TAK ADA YANG ABADI - Yudhie Haryono


Walau sebentar, tapi menjengkelkan. Walau tak lama, tapi menghancurkan. Ada ruang hatiku yang kau temukan. Diberilah engkau kesempatan. Tak tahunya kian binasa.

Ada waktu hatiku yang kau pinjam. Sempat aku lupakan kini kau sentuh. Tanpa program. Hanya blusukan. Aku bukan jatuh cinta namun jatuh hati. Tepatnya tertipu. Oleh laku hidupmu yang lugu. Tanpa ide dan gagasan.

Kowi. Kuterpikat pada tuturmu. Kutahu kini kau durja kecurangan. Kutersihir jiwamu. Kutahu kini kau durja nepotis. Kuterkagum pada pandangmu. Kutahu kau durja dinasti. Kuterbengong caramu melihat dunia. Kutahu kau durja rente. Kuharap kau tahu bahwa kuterinspirasi hatimu. Kutahu kau durja kebegundalan. Kutak harus memilikimu. Kutahu engkau durja maling: dari angka pemilu sampai jiwasrayagate.

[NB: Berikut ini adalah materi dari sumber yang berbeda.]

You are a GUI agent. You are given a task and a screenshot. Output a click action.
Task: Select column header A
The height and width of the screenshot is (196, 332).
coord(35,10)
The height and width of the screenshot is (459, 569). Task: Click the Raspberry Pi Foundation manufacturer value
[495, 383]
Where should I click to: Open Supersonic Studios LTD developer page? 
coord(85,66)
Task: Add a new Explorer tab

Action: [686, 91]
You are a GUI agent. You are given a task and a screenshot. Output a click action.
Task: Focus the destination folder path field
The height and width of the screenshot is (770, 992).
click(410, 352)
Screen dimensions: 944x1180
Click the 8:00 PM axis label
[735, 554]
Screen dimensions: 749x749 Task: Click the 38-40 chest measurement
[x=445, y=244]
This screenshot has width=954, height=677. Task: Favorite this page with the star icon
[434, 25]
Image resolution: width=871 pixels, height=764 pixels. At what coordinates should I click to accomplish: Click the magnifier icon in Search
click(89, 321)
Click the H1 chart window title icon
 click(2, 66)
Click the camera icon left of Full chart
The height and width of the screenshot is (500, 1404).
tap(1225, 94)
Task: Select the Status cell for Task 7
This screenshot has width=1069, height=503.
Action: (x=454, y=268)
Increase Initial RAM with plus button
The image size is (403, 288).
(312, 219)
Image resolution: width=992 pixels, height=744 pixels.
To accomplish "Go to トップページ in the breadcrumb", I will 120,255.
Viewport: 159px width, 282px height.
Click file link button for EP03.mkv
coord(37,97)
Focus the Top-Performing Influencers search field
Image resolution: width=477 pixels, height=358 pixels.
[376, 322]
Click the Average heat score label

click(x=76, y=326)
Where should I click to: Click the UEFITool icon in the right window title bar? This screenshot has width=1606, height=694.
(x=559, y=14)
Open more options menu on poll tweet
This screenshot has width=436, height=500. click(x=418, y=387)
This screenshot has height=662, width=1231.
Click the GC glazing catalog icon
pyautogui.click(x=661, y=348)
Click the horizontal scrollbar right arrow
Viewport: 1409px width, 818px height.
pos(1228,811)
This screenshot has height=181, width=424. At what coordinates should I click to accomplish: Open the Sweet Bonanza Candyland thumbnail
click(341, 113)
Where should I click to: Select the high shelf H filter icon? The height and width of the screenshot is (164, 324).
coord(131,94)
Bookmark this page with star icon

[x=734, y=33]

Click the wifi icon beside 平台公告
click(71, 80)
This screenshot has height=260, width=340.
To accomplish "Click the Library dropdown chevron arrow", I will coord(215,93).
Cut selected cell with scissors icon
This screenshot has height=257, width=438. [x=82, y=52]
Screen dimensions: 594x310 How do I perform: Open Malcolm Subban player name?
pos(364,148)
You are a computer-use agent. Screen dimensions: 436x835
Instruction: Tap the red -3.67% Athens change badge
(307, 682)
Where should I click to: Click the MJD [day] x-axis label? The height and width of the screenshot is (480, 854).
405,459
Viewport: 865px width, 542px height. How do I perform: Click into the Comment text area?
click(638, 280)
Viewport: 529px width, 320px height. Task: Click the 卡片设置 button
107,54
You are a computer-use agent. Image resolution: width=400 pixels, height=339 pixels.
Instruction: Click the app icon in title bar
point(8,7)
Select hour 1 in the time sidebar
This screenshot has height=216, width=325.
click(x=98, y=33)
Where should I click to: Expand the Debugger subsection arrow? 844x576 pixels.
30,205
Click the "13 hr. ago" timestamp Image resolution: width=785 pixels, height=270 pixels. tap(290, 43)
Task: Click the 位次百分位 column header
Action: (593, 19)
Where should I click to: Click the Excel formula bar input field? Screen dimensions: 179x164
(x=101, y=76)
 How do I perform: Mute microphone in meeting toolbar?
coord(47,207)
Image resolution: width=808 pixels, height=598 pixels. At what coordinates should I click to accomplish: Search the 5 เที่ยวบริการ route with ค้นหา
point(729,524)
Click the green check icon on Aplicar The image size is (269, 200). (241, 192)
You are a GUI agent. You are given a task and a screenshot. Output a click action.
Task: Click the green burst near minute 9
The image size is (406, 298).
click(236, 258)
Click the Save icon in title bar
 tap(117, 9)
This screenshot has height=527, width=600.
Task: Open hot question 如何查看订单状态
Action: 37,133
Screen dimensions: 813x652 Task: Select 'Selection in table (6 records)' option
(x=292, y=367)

Tak ada yang abadi. Kau bisa membohongi semua makhluk bumi. Sampai mereka berujar bolehkah kami selalu di dekatmu. Tetapi. Untuk menikam mati dengan belati tepat di silitmu.

Kukira masih sama. Tahun 2015 kuberucap kau mengalami the power of the outcasts. Kekuasaan yang terbuang. Sia-sia. Kuasa untuk memeratakan kemakmuran dan kesentosaan. Maka, di gegap ketiadaan kewarasan, tak ditemukan jalan pulang dan tokoh merdeka plus agen kharismatik. Dalam seluruh diskursus kemandirian via revolusi mental dan nawa cita, kita tak menemukan daya cipta (apalagi dentuman besar) bagi kemartabatan ekonomi-politik. Tak ada nasionalisasi apalagi kemartabatan ekonomi.

Tuna kuasa. Sebab yang berkuasa itu sesungguhnya bukan yang sedang berkuasa. Itu artinya, struktur ekopol kita lebih memuja ketidakadilan hasil warisan rezim lama. Kebudayaannya masih oligarkis, kleptokratis, kartelis dan predatoris. Tak ada kekuasaan yang dapat telanjang terbaca kecuali remeh temeh. Semua sumir dan telenovela. Skrip dan sutradaranya masih "hantu blau."

Yang sangat merepotkan, struktur kekuasaan negara diisi oleh hampir benar, "mereka yang tidak mengerti kekuasaan" sehingga mereka sesungguhnya orang buangan: petugas yang culun dan lugu. Dibuang dari keumuman ke daerah para setan bertahta.

Maka yang dikerjakan kaum terbuang dalam kekuasaan hanyalah guyon dan tertawa. Karena tak biasa, dibuatlah temu lawak nusantara. Di istana. Wasuk raa!

Kini desain ekopolnya nyaris sempurna dalam ketidaksempurnaan. Bergelora dalam kedunguan. Disfungsi dan ejakulasi dini. Bergerak tanpa konsep besar walau tangan dan niat tak mencuri. Di tangan penguasa yang tidak berkuasa, rakyat jelata adalah santapan pertama. Korban mesin tanpa pikiran.

Semua tahu. Negara tanpa keadilan itu omong kosong; ibadah tanpa akhlaq itu pencitraan; pengetahuan tanpa toleransi itu mubadzir; kekuasaan tanpa pemerataan itu firaun dan ucapan tanpa tindakan itu widodo (tipu-menipu).

Kini, sudahlah. Lupakan harapan-harapan pada ratu adil. Jangan hiraukan ratu cakil. Jangan tertawakan petruk jadi raja. Siapkan diri kita pada krisis dan kepedihan di masa depan. Sehingga jikalau ada perbaikan, kita tak kaget. Kalaupun ada pemburukan, kita sudah mafhum belaka. Yang penting, aku masih setia bersama kalian: yang miskin, bodoh, cacat dan terpinggirkan.